Masalah incest kemudian membuat diskusi kami menelusuri kitab suci (See...ada studi terdahulunya, kan). Mbak Truly mengatakan bahwa ia teringat salah satu kisah dalam Perjanjian Lama tentang Lot, keponakan Abraham. Saya pun tercekat, karena saya juga mengetahui kisah itu. Sebuah kisah yang sangat "mengganggu" ingatan kanak-kanak saya. Kisah yang sangat kelam dan tragis. Kisah yang membuat sedih sekaligus ngeri. Kisah ini terasa ganjil sampai-sampai jarang diceritakan di sekolah minggu dan jarang pulang diangkat dalam khotbah-khotbah. Kisah Lot adalah salah satu kenyataan paling menyedihkan yang tersurat dalam kitab suci.
***
Lot, lelaki itu adalah pemuda yang baik. Ketika Abram-sebelum berganti nama jadi Abraham-, pamannya meninggalkan tanah kelahiran mereka untuk pergi ke tempat yang ditunjukkan Allah, ia pun turut serta. Di tengah-tengah perjalanan mereka menuju Tanah Perjanjian, terjadi suatu perkara yang harus diselesaikan. Baik Lot dan Abram memiliki harta yang banyak sementara tanah yang mereka diami bersama untuk sementara tidak cukup untuk kekayaan mereka berdua. Keadaan itu menimbulkan pertengkaran antara gembala Lot dan gembala Abram. Agar tercipta perdamaian di antara gembala-gembala mereka, Lot dan Abram kemudian berpisah dengan membagi daerah mereka. Abram tetap menetap di Kanaan, tanah yang dijanjikan Tuhan padanya. Sementara Lot memilih daerah dekat lembah Yordan yang subur dan banyak airnya. Akan tetapi, tempat itu dekat dengan Sodom.

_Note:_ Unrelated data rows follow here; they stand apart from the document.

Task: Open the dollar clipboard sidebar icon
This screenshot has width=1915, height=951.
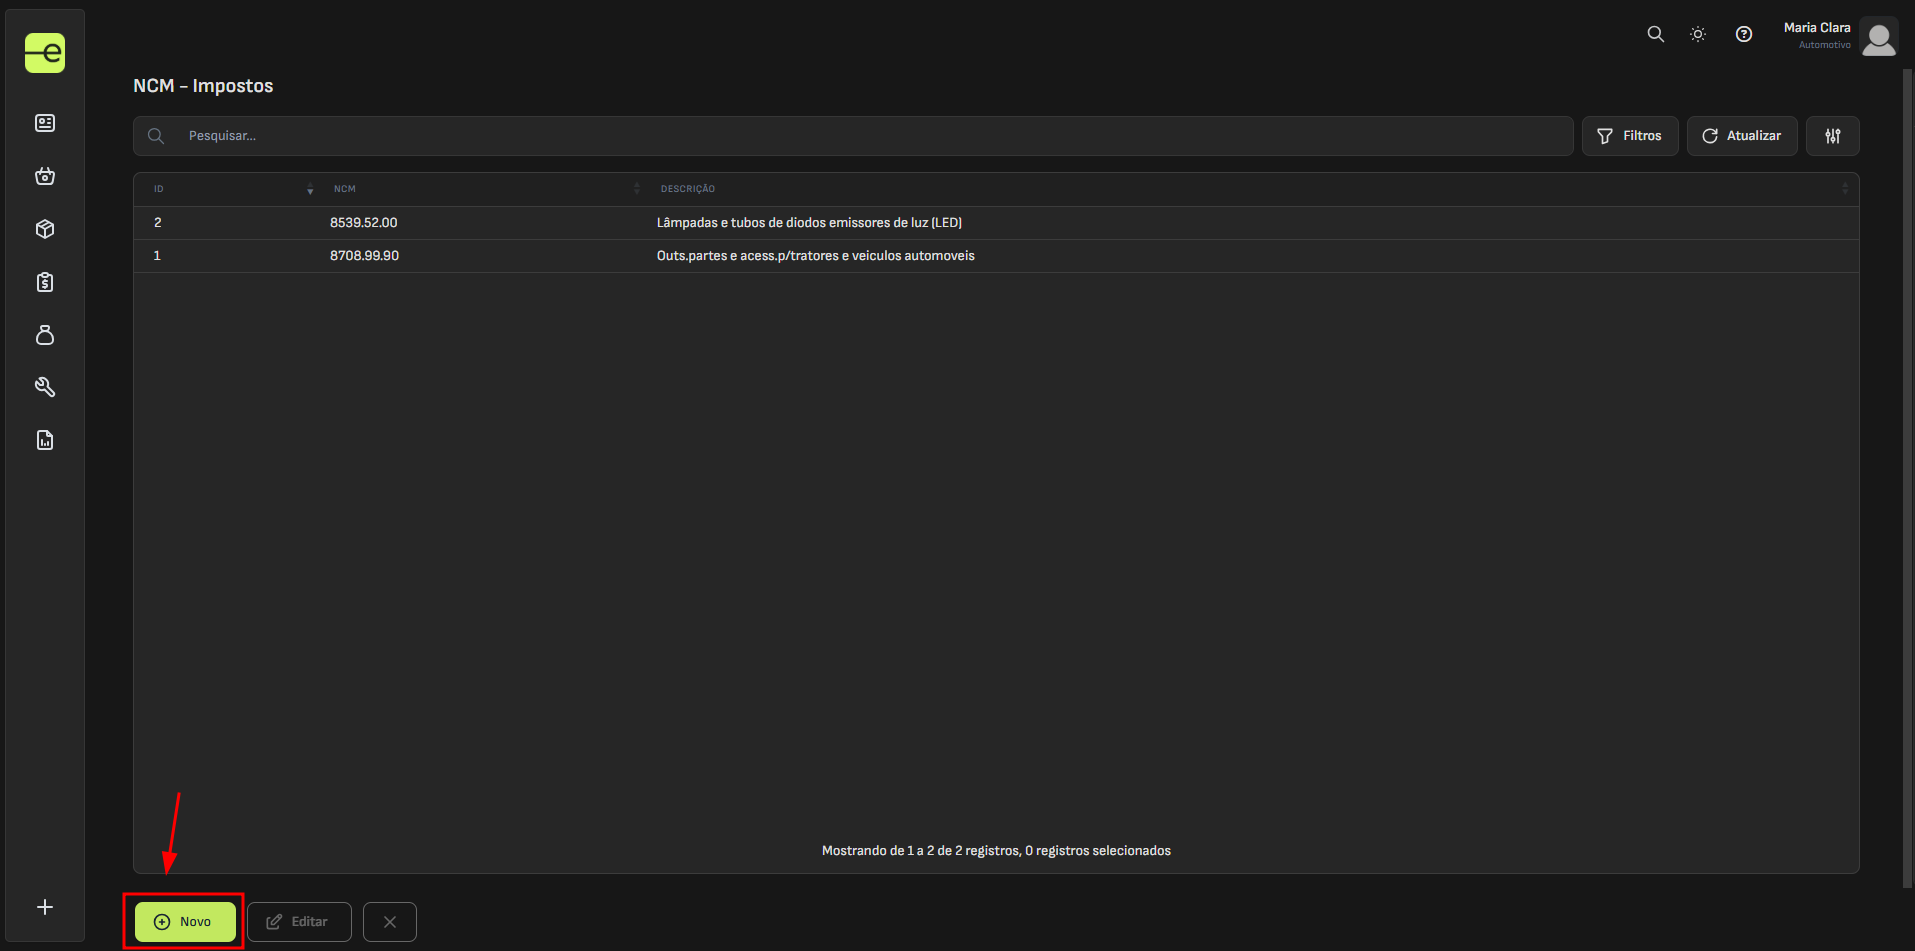Action: [x=45, y=282]
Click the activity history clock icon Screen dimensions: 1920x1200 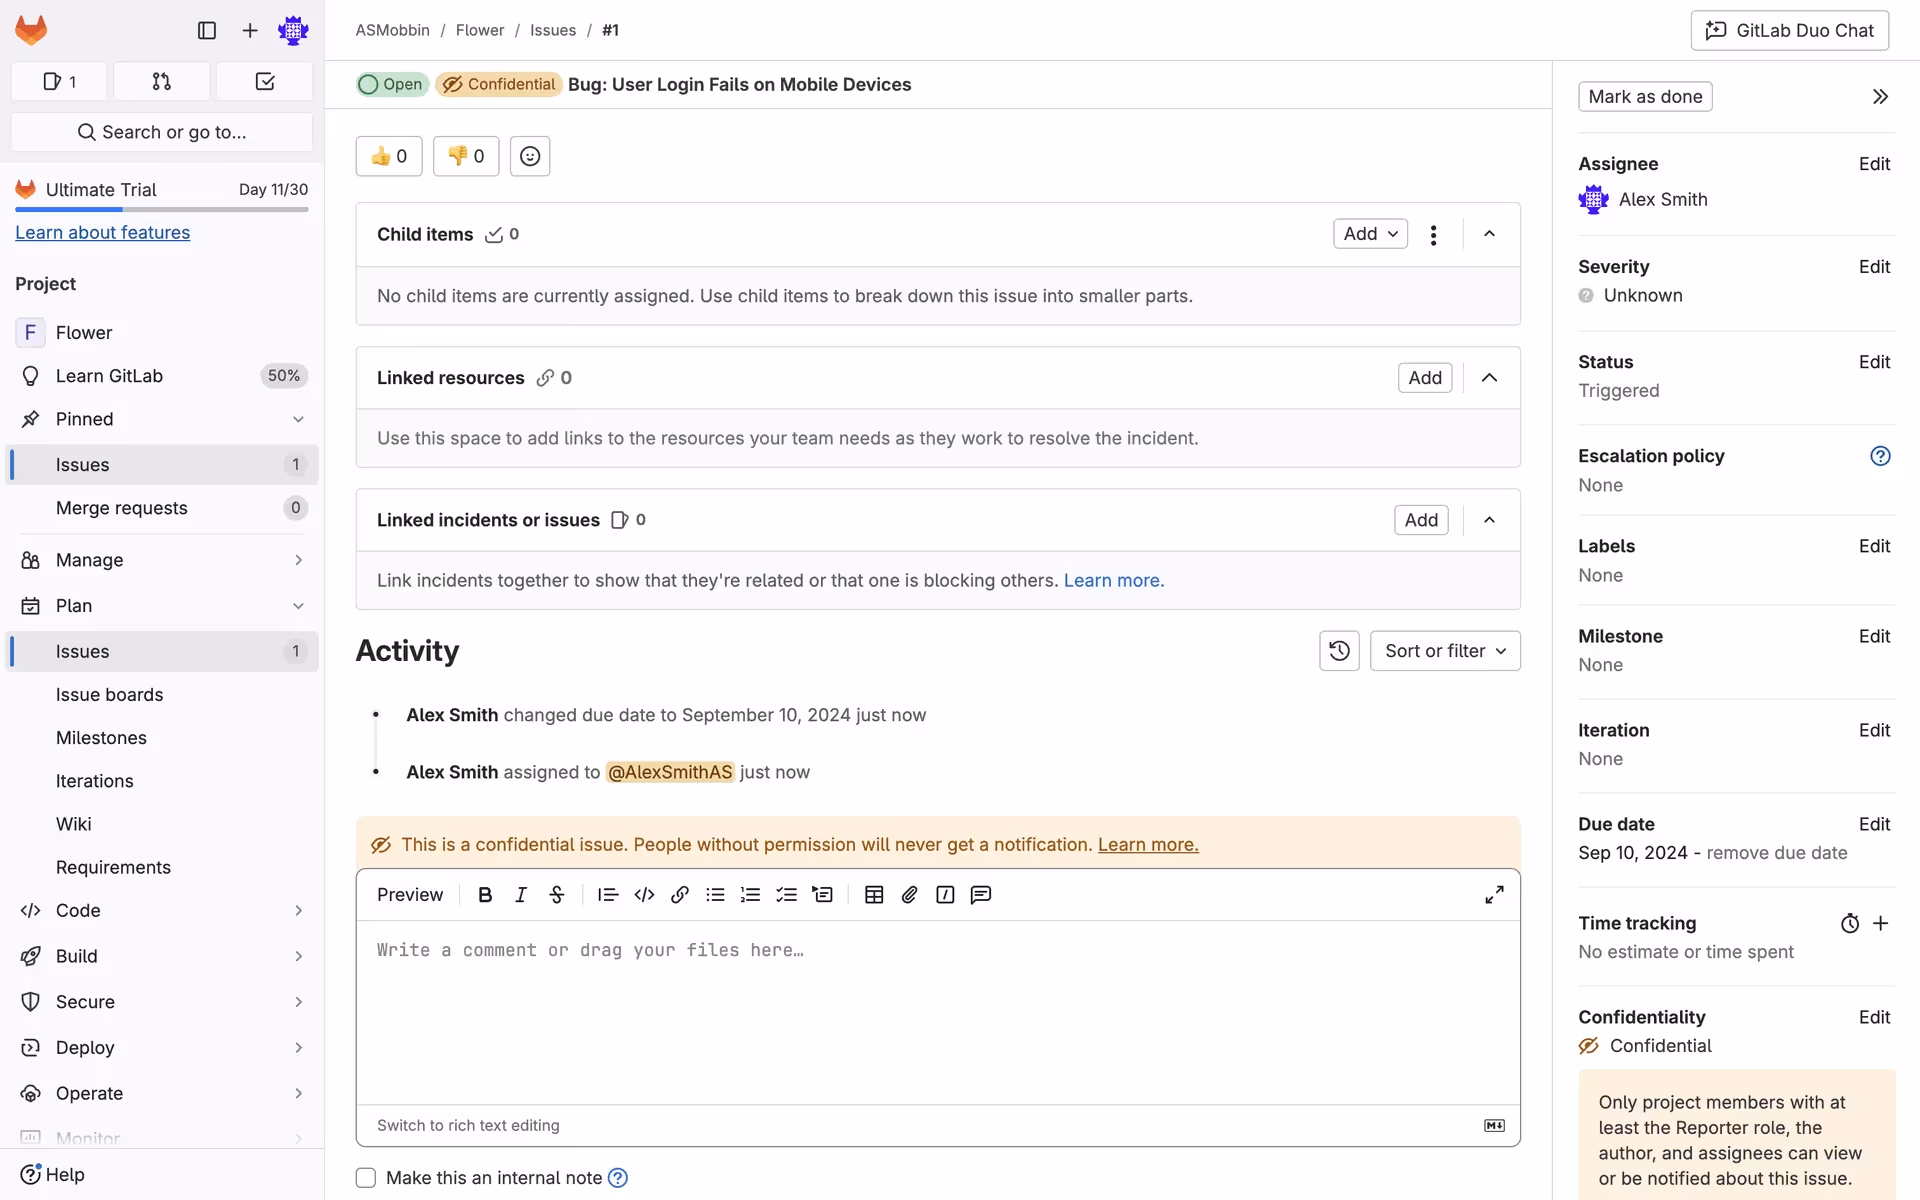pyautogui.click(x=1339, y=651)
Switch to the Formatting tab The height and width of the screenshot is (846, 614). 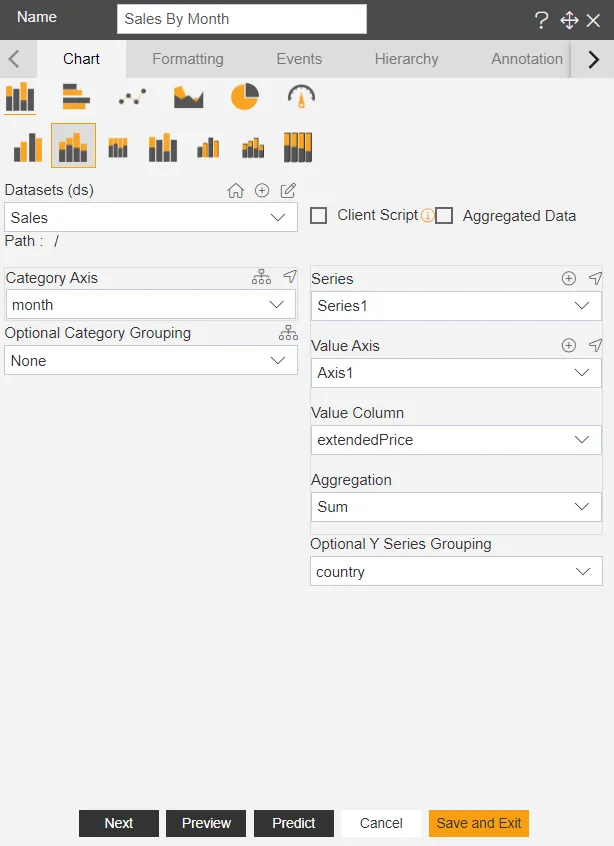pyautogui.click(x=187, y=59)

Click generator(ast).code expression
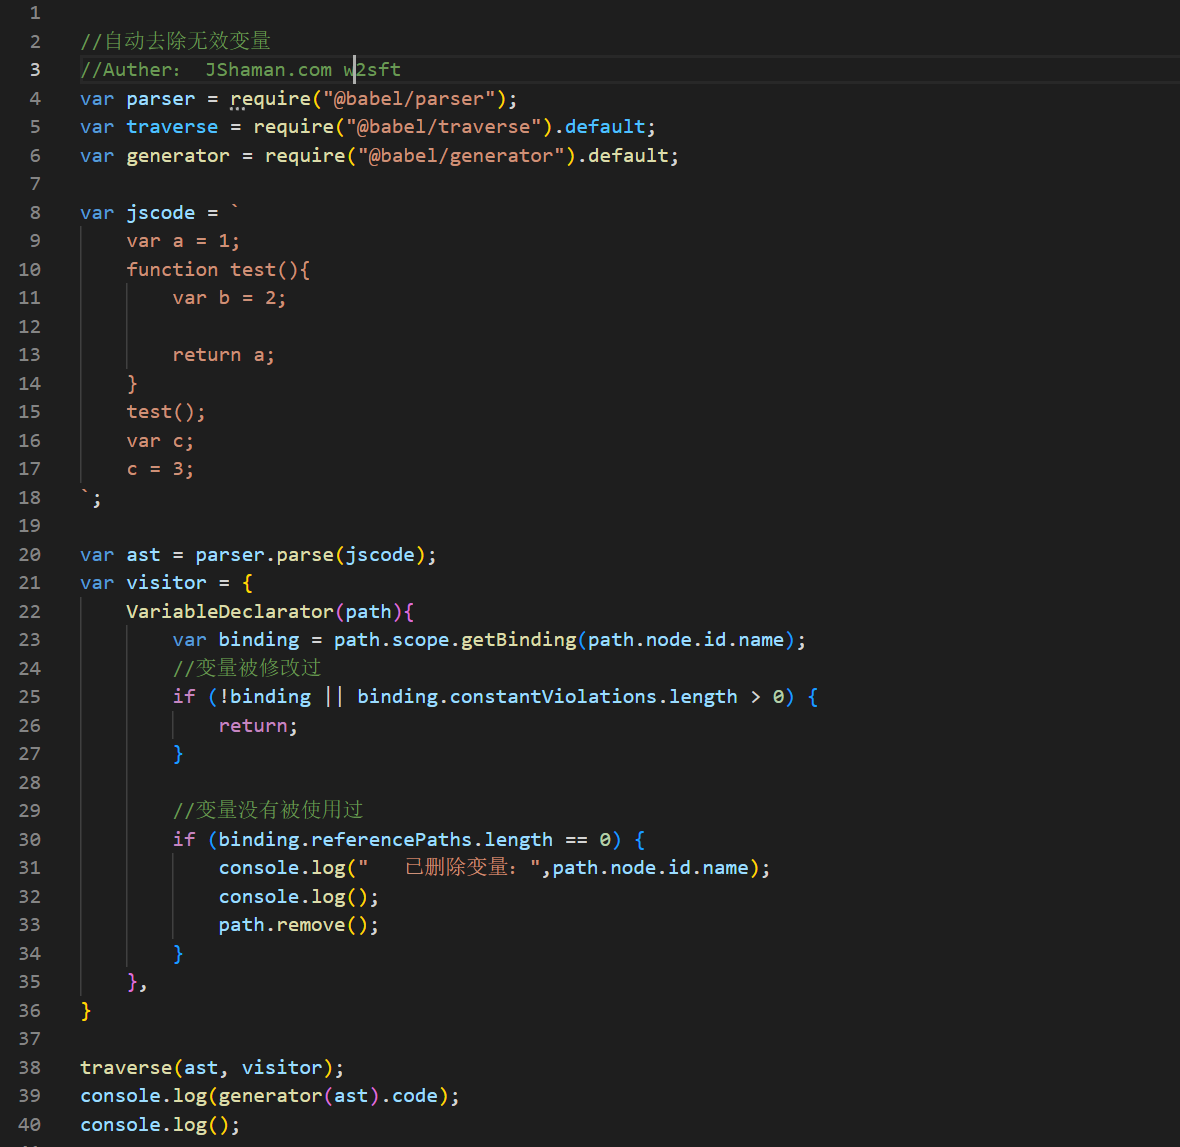tap(328, 1096)
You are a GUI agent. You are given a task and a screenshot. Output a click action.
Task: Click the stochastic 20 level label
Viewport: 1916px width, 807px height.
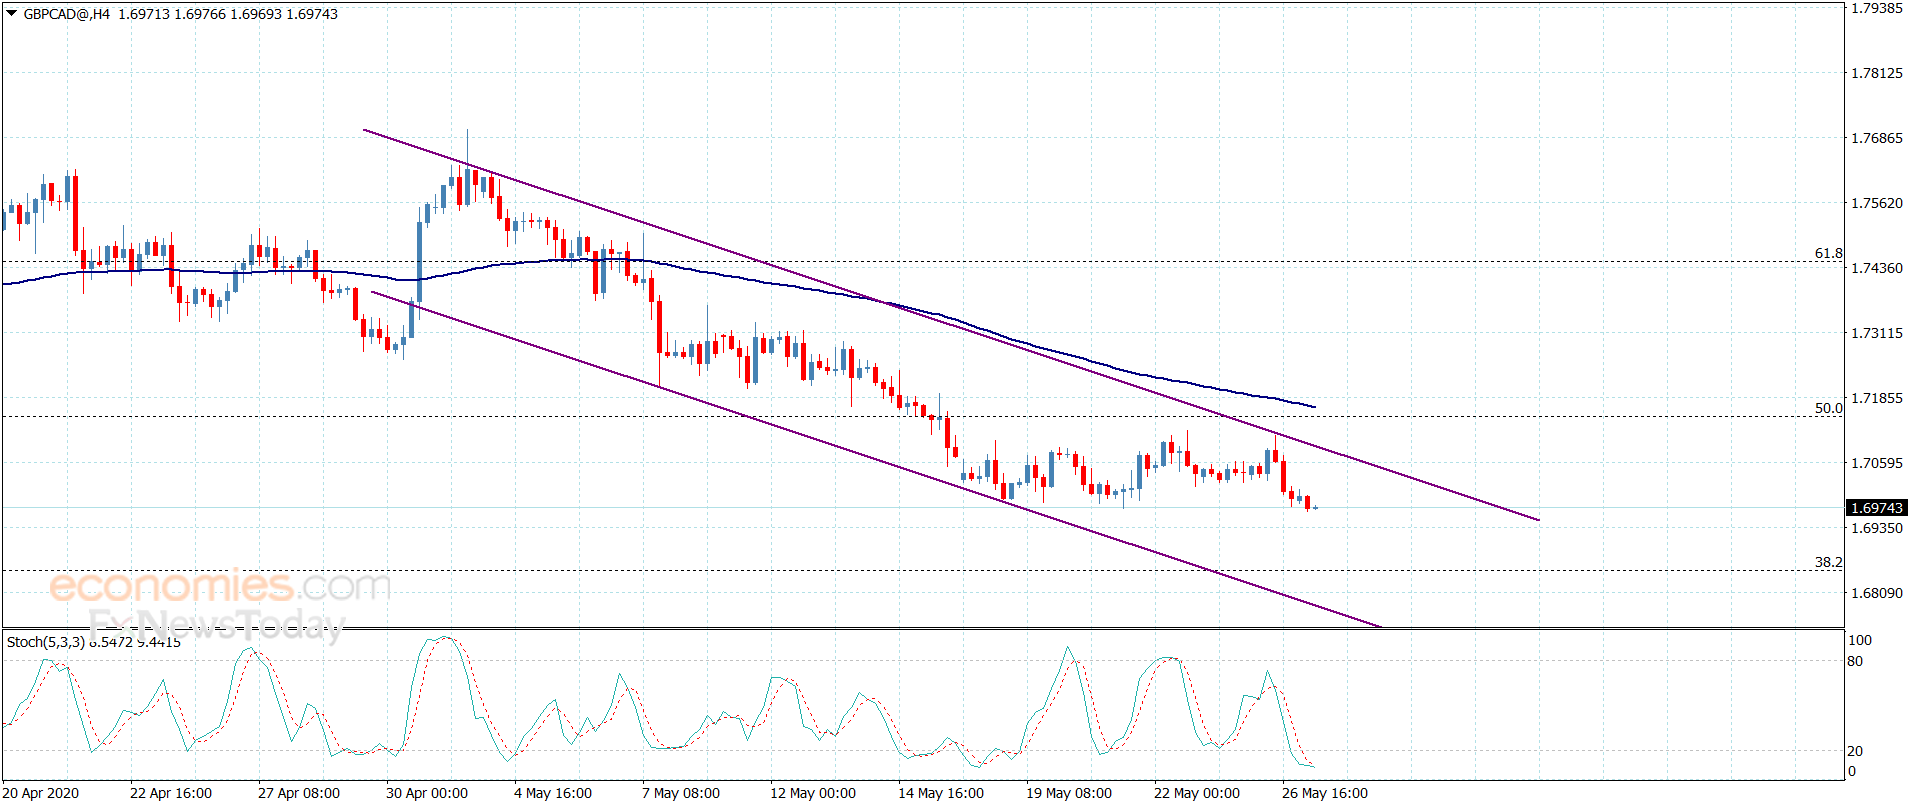[x=1855, y=751]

Di sinilah kisah tragis itu dimulai.
Ketika Lot memilih lembah Yordan, Sodom dan Gomora belumlah dibinasakan. Semoga kalian tahu kisah Sodom dan Gomora, kota dimana orang-orangnya sangat jahat dan berdosa terhadap Tuhan. Biasanya guru sekolah minggu dengan dramatis akan menceritakan bahwa saking jahatnya orang-orang Sodom dan Gomora sampai kesabaran Tuhan habis dan akan menunggangbalikkan kota itu. Guru sekolah minggu tidak pernah dengan tegas menjelaskan dosa-dosa Sodom dan Gomora, kelak saya tahu bahwa dosa-dosa tersebut salah satunya kekerasan, perbuatan cabul, dan homoseksual.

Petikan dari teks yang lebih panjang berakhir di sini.